(Data shown begins)

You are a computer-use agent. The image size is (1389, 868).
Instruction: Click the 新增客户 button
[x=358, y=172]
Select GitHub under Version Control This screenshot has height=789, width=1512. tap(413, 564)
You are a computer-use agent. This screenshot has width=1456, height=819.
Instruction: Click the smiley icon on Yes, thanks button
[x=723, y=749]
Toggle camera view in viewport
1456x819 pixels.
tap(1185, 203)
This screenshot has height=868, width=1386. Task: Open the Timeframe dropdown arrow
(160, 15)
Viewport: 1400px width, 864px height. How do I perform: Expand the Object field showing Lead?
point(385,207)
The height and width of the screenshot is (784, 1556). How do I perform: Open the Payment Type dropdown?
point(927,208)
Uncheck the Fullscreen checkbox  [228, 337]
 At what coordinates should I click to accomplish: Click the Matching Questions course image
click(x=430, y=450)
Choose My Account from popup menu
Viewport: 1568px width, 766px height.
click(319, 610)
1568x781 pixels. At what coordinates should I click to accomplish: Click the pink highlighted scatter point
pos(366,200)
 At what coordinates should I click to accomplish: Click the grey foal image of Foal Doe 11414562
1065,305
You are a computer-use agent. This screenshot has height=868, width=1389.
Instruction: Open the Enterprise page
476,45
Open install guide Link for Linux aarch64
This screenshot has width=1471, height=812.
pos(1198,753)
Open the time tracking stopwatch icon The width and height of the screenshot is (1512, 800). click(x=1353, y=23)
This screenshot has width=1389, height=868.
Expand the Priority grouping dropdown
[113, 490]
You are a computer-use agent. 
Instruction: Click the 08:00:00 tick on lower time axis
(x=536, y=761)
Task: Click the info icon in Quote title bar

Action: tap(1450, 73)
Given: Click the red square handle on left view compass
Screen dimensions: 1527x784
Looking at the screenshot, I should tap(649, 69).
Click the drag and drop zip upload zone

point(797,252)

(Data shown ends)

_Work instructions:_
Starting at the line with "Open the time tracking" and ending at the line with "Given: Click the", print each line of the listing above exactly, with no other lines.

_Task answer:_
Open the time tracking stopwatch icon The width and height of the screenshot is (1512, 800). click(x=1353, y=23)
This screenshot has width=1389, height=868.
Expand the Priority grouping dropdown
[113, 490]
You are a computer-use agent. 
Instruction: Click the 08:00:00 tick on lower time axis
(x=536, y=761)
Task: Click the info icon in Quote title bar

Action: tap(1450, 73)
Given: Click the red square handle on left view compass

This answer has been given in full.